In the stretch of the records from the line containing "Task: Click the cash" through the end, rename "buy column" to "sell column". Write out only those lines again, with everything else unchanged.

== == ==

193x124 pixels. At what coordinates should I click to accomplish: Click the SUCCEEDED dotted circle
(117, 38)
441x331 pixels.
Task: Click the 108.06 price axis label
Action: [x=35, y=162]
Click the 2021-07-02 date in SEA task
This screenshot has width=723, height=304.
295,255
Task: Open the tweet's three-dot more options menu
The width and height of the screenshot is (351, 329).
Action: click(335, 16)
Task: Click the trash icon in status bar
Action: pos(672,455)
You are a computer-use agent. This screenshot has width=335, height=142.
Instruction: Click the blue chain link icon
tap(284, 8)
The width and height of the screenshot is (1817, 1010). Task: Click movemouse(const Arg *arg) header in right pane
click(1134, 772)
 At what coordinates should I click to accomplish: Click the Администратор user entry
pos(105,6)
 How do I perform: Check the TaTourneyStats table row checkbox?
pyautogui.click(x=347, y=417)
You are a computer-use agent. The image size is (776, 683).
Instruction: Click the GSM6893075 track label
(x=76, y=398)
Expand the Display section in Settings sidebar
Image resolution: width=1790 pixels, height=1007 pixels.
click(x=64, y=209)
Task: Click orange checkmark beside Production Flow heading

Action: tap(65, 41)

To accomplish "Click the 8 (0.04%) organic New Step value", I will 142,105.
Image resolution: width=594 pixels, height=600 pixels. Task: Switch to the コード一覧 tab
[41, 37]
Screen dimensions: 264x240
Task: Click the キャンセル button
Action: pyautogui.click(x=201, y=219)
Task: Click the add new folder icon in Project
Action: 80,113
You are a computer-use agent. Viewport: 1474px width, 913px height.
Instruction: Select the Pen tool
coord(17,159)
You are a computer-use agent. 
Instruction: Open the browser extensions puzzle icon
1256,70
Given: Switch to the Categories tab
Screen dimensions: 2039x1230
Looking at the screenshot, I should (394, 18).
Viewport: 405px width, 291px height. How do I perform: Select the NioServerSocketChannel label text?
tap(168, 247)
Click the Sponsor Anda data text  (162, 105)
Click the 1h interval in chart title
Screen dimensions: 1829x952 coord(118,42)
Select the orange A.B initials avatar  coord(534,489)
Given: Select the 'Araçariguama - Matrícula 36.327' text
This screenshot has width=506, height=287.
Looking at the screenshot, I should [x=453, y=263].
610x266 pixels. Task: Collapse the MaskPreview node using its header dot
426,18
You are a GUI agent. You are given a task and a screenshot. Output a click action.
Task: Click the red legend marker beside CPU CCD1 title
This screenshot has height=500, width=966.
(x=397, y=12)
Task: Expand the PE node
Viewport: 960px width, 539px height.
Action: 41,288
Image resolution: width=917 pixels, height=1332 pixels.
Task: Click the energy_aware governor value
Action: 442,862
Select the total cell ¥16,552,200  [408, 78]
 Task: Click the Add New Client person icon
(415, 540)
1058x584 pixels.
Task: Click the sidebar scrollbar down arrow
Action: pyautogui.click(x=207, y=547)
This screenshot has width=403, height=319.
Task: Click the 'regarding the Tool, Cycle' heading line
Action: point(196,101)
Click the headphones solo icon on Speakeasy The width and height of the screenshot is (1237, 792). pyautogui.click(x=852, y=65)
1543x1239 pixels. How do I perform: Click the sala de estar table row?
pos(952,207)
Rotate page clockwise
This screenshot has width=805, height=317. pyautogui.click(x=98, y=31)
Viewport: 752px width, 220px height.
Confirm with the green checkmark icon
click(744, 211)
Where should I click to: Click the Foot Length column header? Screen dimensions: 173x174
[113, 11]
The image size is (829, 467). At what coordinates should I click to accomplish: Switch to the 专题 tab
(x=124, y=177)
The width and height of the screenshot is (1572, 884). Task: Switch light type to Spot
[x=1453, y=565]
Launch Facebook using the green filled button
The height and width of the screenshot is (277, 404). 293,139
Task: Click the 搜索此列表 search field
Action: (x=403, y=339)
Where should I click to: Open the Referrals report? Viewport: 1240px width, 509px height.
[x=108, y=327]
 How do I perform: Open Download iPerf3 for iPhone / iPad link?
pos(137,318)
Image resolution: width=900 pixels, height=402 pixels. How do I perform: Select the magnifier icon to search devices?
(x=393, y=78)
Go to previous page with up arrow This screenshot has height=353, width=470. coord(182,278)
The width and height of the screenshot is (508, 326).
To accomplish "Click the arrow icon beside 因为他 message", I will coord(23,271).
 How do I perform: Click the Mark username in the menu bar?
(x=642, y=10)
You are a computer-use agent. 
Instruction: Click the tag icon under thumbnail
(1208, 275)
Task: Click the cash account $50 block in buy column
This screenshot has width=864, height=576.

== == ==

• **Exercise answer**
Task: Click the cash account $50 block in sell column
This screenshot has width=864, height=576.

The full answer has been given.